You say that you may
have ruined the relationship a little by how you reacted, and you're
very perceptive for realizing that there may have been some things
that you did wrong too.
But its not really your
fault. Like I told Sean, its just that you guys are growing up.
Puppy love may have been all good in high school but you guys are
getting to be adults, handling your own life and making your own
decisions.
Reality
is Scary
Things are getting very
different. Reality sets in and you realize that your whole entire
life and future is ahead of you....and its scary isn't it?
This changes people.
They may become more pensive, think a lot more about things about
their lives and their own issues.

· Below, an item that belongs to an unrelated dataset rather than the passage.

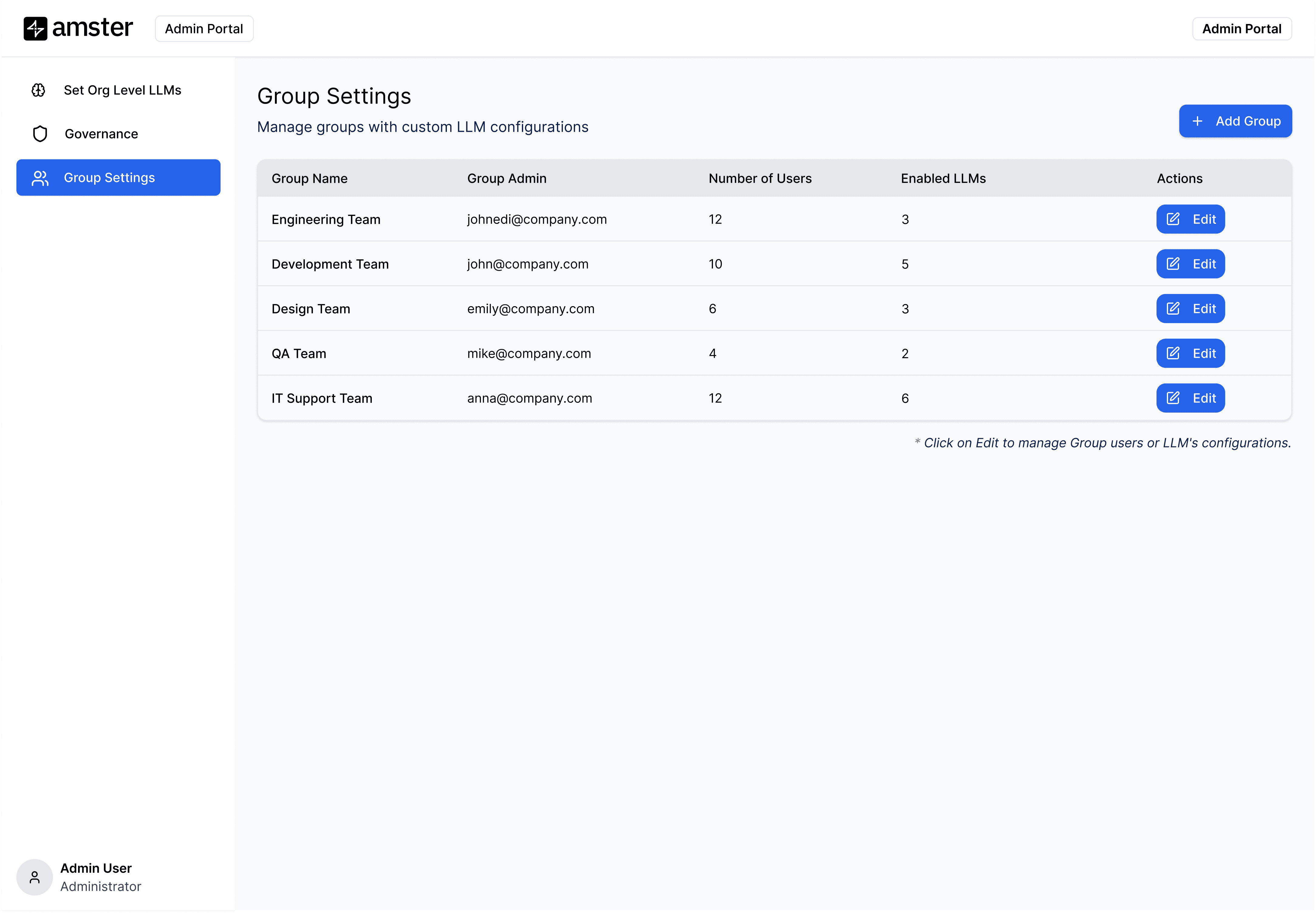Open Set Org Level LLMs page
Viewport: 1316px width, 913px height.
tap(122, 91)
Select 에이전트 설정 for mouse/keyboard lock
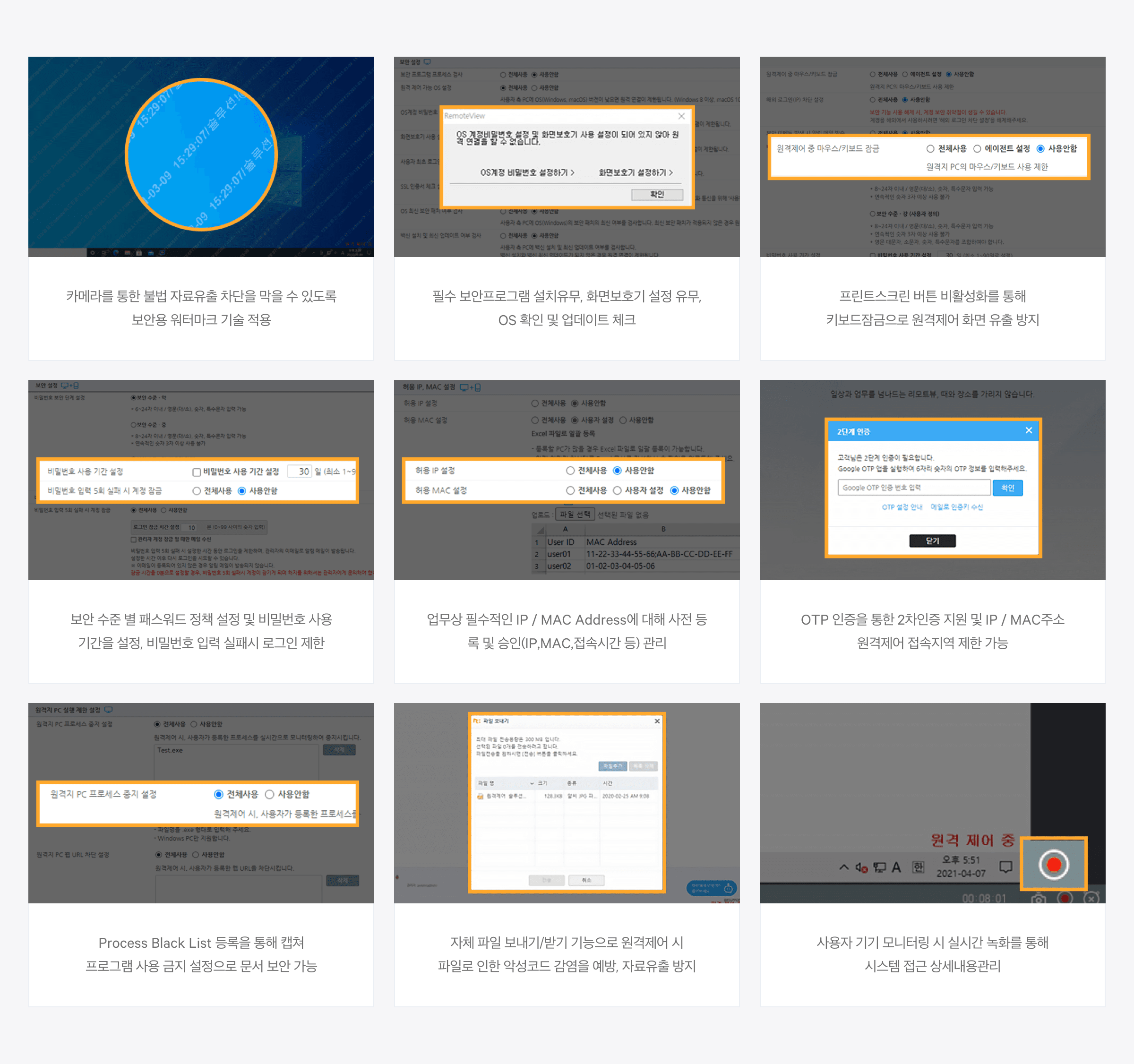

Your boyfriend (or ex or whatever)
probably changed and now the drug use and the other negative things
are just results of not feeling in control or being confused.
He's using distractions
to deal, or to not deal, with whatever because the world he's in
is getting bigger and scarier, and the fact that his friends may
be influencing him because they don't want him to exactly be with
you may be a factor.
But
He Shouldn't Abandon You
In either case he shouldn't
abandon you (the one person who's been his best friend all that
time when his own friends dumped him) for his friends. He says he
loves you but people who love you shouldn't do that to you, and
if his friends are gonna be total jerks about you and him, then
he doesn't need them either
But he has to realize
that on his own. You're changing too, and the best thing that you
can do is to realize any faults and mistakes you've made so you
won't do that when you're in a relationship again.
You
Deserve Closure
I don't know how much
you agree with me on this one about the other stuff, that's completely
subjective. But what you wanted to know is whether to pursue him
or not. Well I'll tell you one thing, it seems like you need closure.
. and you deserve closure.
If talking to him to
figure how and why you guys went wrong or whatever can help to achieve
this, then be brave and strong and just talk to him.
Be warned though, asking
for closure doesn't necessarily mean that you guys are going to
start new, it just gives you the opportunity to move on. Maybe he
needs some time apart from you to examine things and maybe you do
too.
If you really want this
and he's really receptive to you, take things exxxxxxtra slooooow.